Wednesday, 28 April 2010

Review of the Year - Part 2.

As I moved on from my work in the first part of the year, I planned on experimenting with the idea of making tools. In particular, tools and pieces of cutlery to restrict gluttonous or greedy behaviour. My initial thoughts were to alter and modify different tools and cutlery in lots of different ways, to rearrange knives, forks and spoons. Then to create pieces of cutlery out of inappropriate materials to lessen their utility. To start off I created some pages of possible materials which would be unexpected for a fork or knife to be made from. I suggested tissue paper, sponge, wax, ribbon, cotton, papier maché, aluminium tin foil, cling film and others. Many materials are found domestic items. From this I created textile cutlery with cotton and salt to make 'bean-bag' items such as knives, forks, spoons and chopsticks.
______
→ **Work to do**
**a.** Answer these questions from the blog post, one answer per line, marked to match:
(i) On what date was the blog post written?
(ii) What kind of behavior were the tools and pieces of cutlery meant to restrict?
(iii) Which two materials were used to make the textile cutlery?
**b.** Print the stretch of the blog post from "As I moved on" through "spoons and chopsticks.".
**c.** List every material the blog post names as a suggestion for an unexpected material to make a fork or knife from.

→ **Given information**
______
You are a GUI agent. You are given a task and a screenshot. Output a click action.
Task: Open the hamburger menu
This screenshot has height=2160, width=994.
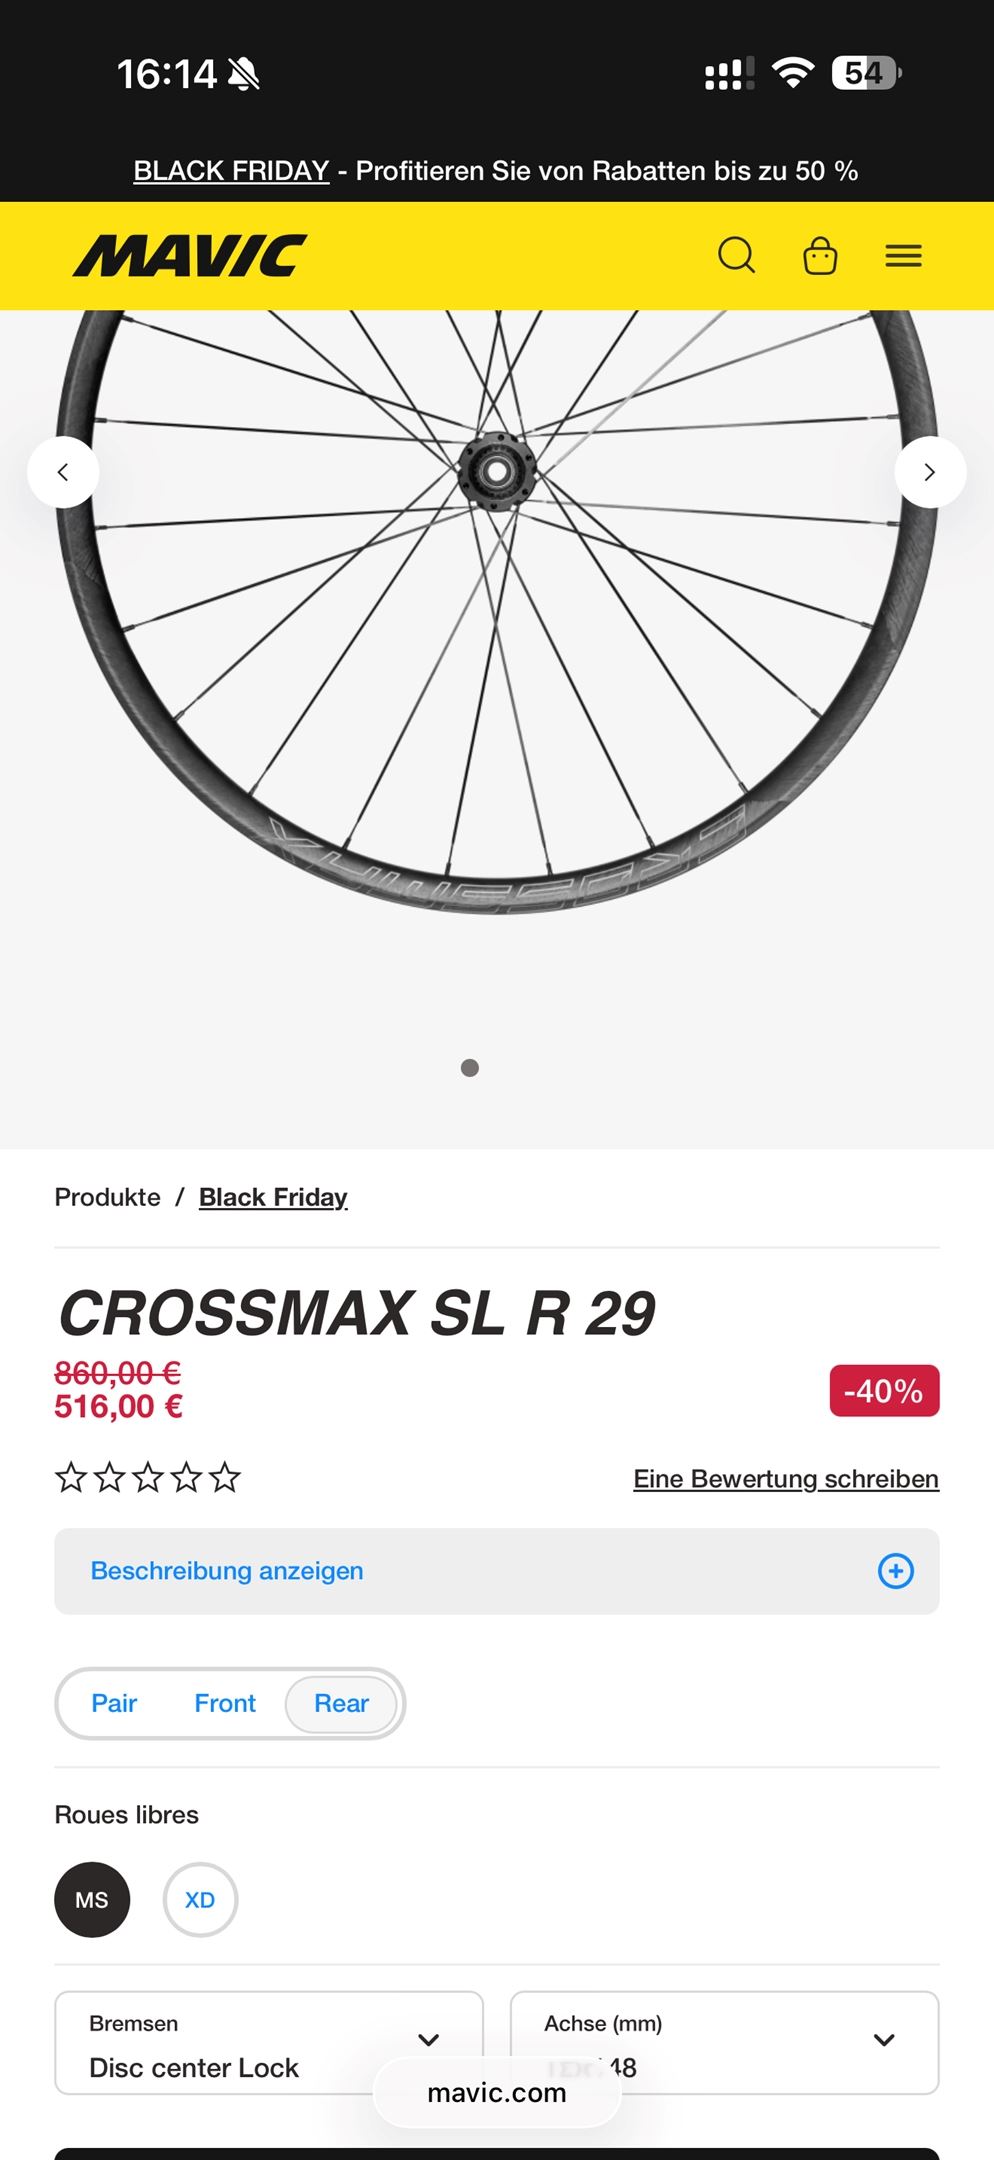(x=903, y=256)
______
→ **Written answers**
**a.**
(i) Wednesday, 28 April 2010
(ii) Gluttonous or greedy behaviour
(iii) Cotton and salt

**b.**
As I moved on from my work in the first part of the year, I planned on experimenting with the idea of making tools. In particular, tools and pieces of cutlery to restrict gluttonous or greedy behaviour. My initial thoughts were to alter and modify different tools and cutlery in lots of different ways, to rearrange knives, forks and spoons. Then to create pieces of cutlery out of inappropriate materials to lessen their utility. To start off I created some pages of possible materials which would be unexpected for a fork or knife to be made from. I suggested tissue paper, sponge, wax, ribbon, cotton, papier maché, aluminium tin foil, cling film and others. Many materials are found domestic items. From this I created textile cutlery with cotton and salt to make 'bean-bag' items such as knives, forks, spoons and chopsticks.

**c.**
tissue paper
sponge
wax
ribbon
cotton
papier maché
aluminium tin foil
cling film